Analytical approach:
The analysis was based on a decision-tree model, of a hypothetical 59-year-old haemodynamically stable woman, followed by a Markov node to model radiation-induced carcinogenesis. A lifetime horizon was considered. The authors stated that a societal perspective was adopted.
Effectiveness data:
The clinical data were from a selection of relevant studies. The authors selected the most appropriate estimate from the available evidence. The key input was the sensitivity and specificity of both CT angiogram for pulmonary embolism and compression ultrasonography for DVT.

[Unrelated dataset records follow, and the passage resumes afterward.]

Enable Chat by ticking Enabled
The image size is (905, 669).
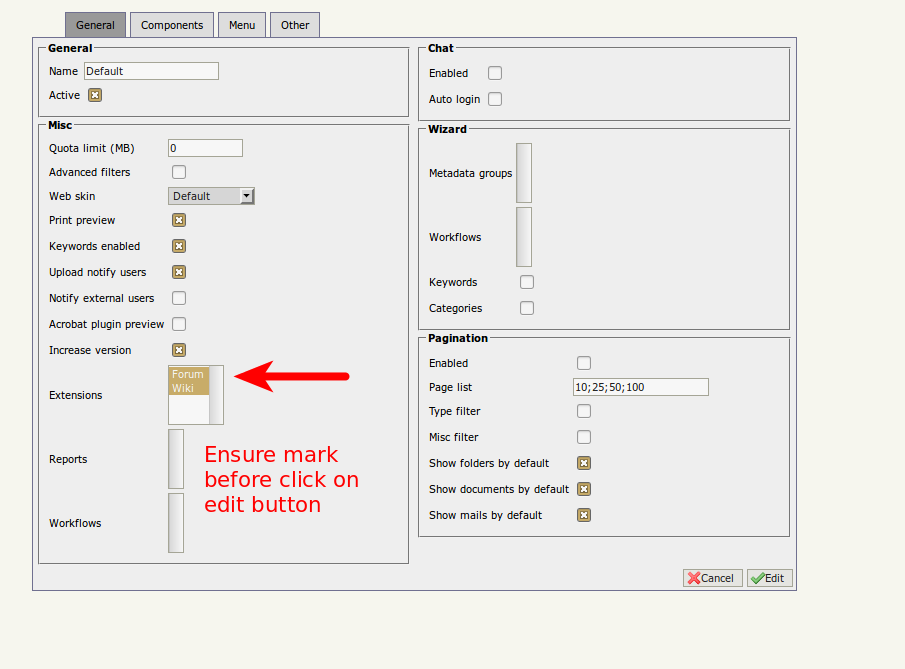[x=495, y=73]
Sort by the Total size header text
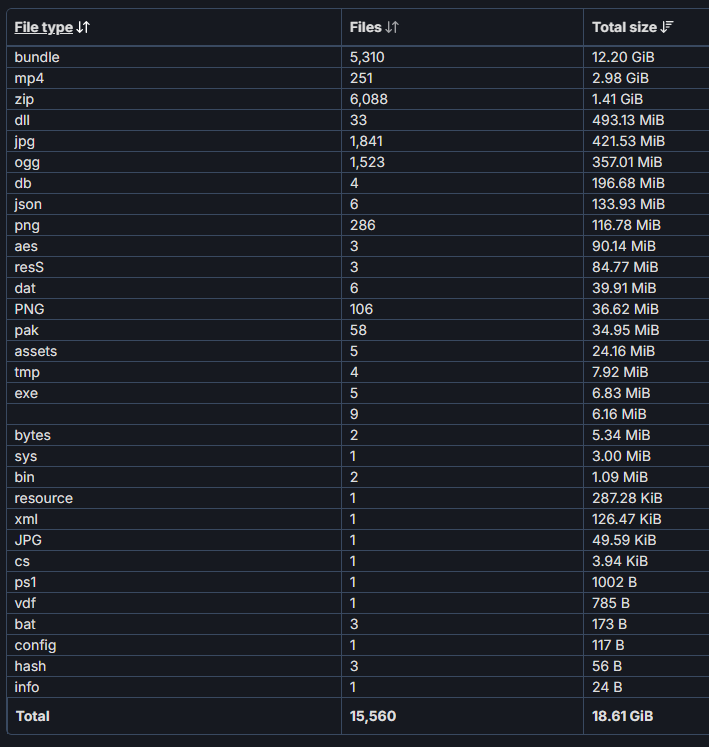The image size is (709, 747). pos(624,27)
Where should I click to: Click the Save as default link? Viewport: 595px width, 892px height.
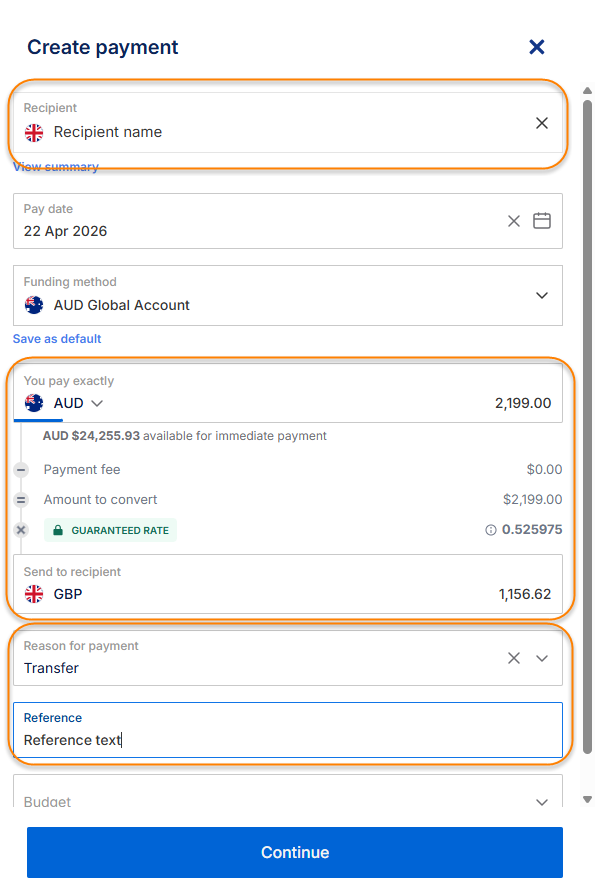coord(57,339)
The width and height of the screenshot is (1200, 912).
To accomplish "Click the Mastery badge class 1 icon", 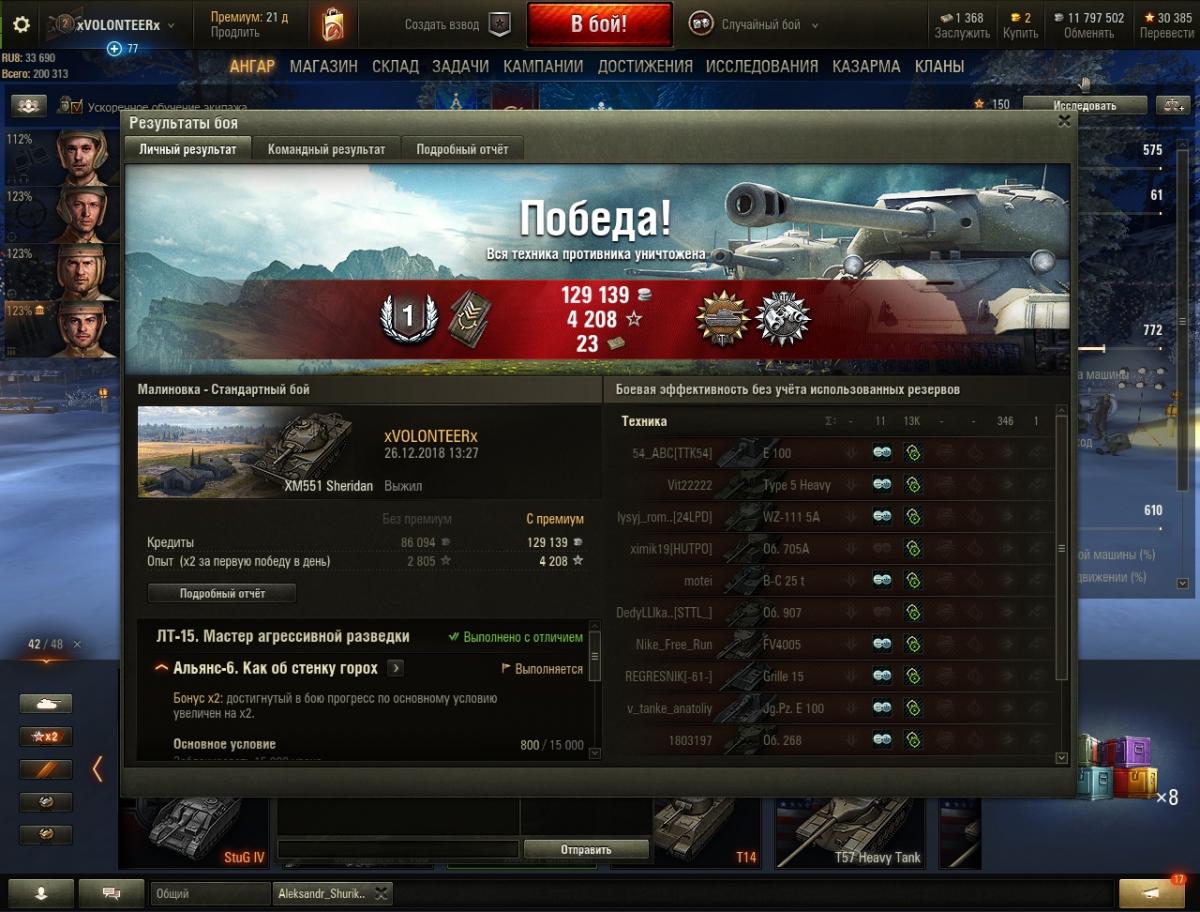I will point(406,318).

Monetary benefit and utility valuations:
The utility values were from published sources.
Measure of benefit:
Quality-adjusted life-years (QALYs) were the summary benefit measure and they were discounted at an annual rate of 3%.
Cost data:
The economic analysis included the costs of hospital stay, professional services, imaging studies, anticoagulation therapy, and out-patient follow-up (physician office visits, anticoagulation clinic visits for fingerprick international normalised ratio checks, and warfarin). The long-term costs of complications, treatment of cancer, and death were considered. The resource quantities were based on published reports and authors’ opinions. The costs were from Medicare and the National Physician Fee Schedule for out-patient treatment. They were in US dollars ($) and the price year was 2009.
Analysis of uncertainty:
All the model inputs were varied in a one-way sensitivity analysis, using plausible ranges of values from published studies.